Most likely is the equipment the finish carpenters are using. I've had them use a miter saw and it tripped the AFCI everytime it was attempted to be used. Switched it to the garage GFCI receptacle and no problems there.
 
Have there really been multiple vetted reports, or just the single one you reference in a different post?
You responded to two IEEE studies introduced by forum member brycenesbitt

The older circuit breaker failures

The newer circuit breaker failures

You also responded to my link citing GFCI failure rates

brycenesbitt may have shared more study links I haven't read.
 
Most likely is the equipment the finish carpenters are using. I've had them use a miter saw and it tripped the AFCI everytime it was attempted to be used. Switched it to the garage GFCI receptacle and no problems there.
It trips within a second of being turned on. It is a lighting circuit with no receptacles on it.

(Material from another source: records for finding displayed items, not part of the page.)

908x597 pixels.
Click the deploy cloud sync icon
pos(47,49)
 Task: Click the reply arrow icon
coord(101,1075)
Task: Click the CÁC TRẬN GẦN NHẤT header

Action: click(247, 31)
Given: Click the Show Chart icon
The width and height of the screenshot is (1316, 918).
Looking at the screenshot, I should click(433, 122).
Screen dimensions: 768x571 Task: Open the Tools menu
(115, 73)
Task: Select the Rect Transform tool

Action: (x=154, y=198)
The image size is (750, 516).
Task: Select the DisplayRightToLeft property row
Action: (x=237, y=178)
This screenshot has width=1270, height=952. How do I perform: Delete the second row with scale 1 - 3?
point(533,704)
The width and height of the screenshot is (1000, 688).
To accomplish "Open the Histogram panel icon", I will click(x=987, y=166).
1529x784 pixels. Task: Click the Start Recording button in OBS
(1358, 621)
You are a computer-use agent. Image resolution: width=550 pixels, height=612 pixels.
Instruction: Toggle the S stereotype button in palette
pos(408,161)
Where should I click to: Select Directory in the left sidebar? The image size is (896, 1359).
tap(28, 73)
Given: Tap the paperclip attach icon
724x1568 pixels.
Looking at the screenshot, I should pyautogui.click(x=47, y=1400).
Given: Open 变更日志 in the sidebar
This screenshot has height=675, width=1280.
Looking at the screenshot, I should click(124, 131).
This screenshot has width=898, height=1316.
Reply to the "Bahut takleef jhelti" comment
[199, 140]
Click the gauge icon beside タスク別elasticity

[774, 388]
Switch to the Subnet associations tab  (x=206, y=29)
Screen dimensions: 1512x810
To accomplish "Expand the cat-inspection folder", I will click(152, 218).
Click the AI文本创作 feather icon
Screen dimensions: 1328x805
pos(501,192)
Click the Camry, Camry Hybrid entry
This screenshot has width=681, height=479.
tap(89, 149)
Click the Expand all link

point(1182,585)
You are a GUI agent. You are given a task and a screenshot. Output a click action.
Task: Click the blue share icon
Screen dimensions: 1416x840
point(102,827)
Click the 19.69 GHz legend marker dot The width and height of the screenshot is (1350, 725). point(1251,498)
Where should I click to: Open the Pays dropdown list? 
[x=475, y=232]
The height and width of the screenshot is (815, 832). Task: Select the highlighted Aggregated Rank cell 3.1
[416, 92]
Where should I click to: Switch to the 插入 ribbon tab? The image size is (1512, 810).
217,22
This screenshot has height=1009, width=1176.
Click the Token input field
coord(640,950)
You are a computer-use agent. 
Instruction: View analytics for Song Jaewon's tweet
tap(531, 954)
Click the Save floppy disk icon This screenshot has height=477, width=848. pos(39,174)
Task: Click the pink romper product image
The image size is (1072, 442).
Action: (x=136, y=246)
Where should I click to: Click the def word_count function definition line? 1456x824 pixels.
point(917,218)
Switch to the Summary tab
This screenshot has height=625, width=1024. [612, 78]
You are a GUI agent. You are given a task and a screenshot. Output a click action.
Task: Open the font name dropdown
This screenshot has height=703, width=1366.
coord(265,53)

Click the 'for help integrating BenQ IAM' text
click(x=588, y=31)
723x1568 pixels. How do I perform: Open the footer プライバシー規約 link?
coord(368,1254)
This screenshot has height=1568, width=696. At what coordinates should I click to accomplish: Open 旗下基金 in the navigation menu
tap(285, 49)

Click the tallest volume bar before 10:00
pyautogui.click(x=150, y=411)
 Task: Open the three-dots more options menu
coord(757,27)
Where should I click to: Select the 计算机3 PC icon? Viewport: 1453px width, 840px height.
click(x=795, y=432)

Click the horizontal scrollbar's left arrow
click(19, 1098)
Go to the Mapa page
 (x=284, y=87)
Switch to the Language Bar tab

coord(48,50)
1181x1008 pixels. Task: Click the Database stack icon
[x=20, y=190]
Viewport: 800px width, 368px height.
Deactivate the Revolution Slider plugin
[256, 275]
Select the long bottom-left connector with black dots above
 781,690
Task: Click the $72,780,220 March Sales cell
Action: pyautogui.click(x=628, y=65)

Interestingly, it does not trip immediately, like a short would(you know the feeling). It lets the lights come on for a split second, then trips
 
These are IEEE papers not studies.

Then what multiple IEEE papers are you saying exist? It looks like most of what you reference are papers from insurance and inspection companies.
Without good cause to discredit the IEEE papers, insurance may wield it to reject the equipment.